JEFFERSON CITY, Mo. — Nearly two months after the discovery that more than 10,000 Missourians had their personal information breached by a state contractor, the Department of Health and Senior Services is notifying individuals through the mail.
10,400 letters have been sent to Missourians who had their personal information retained prior to September 30, 2016, by a previous state contractor in a non-password-protected file. The information, which differed for each person, included names, dates of birth, identification numbers issued by some state agencies, and a number of social security numbers.
“The State learned of this incident on the Thursday before Labor Day. We immediately worked with other State agencies over the Labor Day holiday to prevent any dissemination of this data now or in the future,” said DHSS Director Dr. Randall Williams. “Present leadership takes very seriously our requirement to protect information, and we have referred our findings to the appropriate law enforcement authority.”

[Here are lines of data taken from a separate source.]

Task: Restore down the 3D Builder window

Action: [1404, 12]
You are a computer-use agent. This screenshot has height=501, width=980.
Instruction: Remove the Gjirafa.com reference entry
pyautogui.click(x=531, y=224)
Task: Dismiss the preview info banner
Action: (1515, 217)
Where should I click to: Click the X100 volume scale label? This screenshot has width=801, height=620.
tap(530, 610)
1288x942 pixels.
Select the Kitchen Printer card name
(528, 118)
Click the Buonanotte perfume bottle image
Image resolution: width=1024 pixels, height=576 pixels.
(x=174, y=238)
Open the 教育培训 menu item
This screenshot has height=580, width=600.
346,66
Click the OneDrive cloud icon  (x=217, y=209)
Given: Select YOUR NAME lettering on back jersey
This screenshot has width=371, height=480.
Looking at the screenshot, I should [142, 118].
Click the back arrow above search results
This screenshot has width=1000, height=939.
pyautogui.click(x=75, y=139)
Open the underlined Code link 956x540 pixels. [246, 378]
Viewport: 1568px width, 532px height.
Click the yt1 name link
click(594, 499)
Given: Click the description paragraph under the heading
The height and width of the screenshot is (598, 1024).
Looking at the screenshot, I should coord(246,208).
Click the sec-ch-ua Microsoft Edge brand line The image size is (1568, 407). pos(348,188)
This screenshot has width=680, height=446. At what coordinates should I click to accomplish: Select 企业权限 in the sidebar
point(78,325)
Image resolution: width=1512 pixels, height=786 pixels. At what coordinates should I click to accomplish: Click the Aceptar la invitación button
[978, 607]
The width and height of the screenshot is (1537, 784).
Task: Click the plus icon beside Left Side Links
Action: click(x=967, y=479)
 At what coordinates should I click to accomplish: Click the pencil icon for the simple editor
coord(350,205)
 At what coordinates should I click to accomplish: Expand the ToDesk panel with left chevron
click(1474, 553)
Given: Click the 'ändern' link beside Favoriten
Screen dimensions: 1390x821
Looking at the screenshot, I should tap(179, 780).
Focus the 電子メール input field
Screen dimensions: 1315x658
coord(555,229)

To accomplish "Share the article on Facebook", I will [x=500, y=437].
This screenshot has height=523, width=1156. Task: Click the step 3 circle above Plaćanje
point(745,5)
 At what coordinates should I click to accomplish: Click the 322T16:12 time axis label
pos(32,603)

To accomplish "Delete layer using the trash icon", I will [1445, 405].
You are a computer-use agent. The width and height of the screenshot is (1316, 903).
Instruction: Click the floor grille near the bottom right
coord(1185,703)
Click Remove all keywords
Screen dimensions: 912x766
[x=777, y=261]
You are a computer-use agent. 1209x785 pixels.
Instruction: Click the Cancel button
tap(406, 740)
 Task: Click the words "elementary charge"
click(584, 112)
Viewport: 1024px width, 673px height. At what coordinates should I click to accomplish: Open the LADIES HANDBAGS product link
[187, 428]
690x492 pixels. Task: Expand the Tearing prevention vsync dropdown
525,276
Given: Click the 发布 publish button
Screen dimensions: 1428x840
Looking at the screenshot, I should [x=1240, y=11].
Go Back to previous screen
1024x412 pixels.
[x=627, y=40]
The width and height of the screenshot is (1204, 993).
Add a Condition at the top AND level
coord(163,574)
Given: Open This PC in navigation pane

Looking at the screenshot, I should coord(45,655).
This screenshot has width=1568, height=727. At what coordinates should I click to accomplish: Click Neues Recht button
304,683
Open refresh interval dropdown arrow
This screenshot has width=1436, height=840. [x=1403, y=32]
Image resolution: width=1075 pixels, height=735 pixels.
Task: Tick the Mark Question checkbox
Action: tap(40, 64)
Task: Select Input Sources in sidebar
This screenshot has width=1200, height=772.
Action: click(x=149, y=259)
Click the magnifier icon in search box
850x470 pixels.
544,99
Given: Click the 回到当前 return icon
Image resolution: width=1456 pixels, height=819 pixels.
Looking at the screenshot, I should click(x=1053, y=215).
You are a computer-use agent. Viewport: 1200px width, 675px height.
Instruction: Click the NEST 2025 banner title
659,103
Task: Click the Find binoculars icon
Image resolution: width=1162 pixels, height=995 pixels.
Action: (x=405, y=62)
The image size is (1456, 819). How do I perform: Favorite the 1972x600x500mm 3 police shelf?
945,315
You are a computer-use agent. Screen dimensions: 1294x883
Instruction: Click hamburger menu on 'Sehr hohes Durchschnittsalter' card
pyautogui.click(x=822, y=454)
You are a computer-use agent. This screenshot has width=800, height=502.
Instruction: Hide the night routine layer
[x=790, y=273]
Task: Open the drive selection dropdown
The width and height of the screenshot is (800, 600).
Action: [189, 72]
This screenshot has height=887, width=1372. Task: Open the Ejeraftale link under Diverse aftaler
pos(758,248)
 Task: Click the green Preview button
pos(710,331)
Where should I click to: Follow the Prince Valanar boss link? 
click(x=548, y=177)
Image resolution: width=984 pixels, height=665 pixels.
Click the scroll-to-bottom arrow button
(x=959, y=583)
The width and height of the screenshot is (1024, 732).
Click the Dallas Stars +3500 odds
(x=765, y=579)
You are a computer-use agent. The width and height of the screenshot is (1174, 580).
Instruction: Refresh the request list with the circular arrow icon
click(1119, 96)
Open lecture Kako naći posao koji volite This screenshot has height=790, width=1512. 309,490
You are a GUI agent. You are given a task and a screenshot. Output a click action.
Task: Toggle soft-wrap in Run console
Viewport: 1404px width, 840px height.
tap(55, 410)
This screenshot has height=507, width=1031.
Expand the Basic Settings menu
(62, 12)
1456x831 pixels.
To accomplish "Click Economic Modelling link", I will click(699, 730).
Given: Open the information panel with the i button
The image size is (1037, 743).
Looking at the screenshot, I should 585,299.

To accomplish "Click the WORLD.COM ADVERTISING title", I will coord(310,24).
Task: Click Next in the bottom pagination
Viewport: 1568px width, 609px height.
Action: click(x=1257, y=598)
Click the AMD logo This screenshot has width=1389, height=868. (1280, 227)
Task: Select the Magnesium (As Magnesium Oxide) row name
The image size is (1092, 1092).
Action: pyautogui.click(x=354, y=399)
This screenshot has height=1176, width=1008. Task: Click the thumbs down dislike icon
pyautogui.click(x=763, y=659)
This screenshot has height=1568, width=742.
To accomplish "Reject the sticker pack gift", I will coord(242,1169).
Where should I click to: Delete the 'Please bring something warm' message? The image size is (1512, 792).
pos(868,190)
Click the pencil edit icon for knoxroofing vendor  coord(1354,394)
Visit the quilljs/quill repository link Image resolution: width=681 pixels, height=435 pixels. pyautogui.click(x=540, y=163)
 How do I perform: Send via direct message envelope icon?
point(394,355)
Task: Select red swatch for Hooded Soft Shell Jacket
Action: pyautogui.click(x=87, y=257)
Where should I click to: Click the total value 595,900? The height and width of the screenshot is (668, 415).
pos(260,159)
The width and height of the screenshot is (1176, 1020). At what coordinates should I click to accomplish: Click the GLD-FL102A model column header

Williams noted that the past information technology contractor for the State of Missouri may have acted illegally by retaining the information prior to September 30, 2016. He said the data, stored in an electronic file that was not password-protected, included “some names, dates of birth, identification numbers issued by some State agencies and a very limited number of social security numbers.”
The types and amount of personal information retained by the contractor varied by person. According to DHSS, each person did not necessarily have all types of personal information listed previously retained by the contractor.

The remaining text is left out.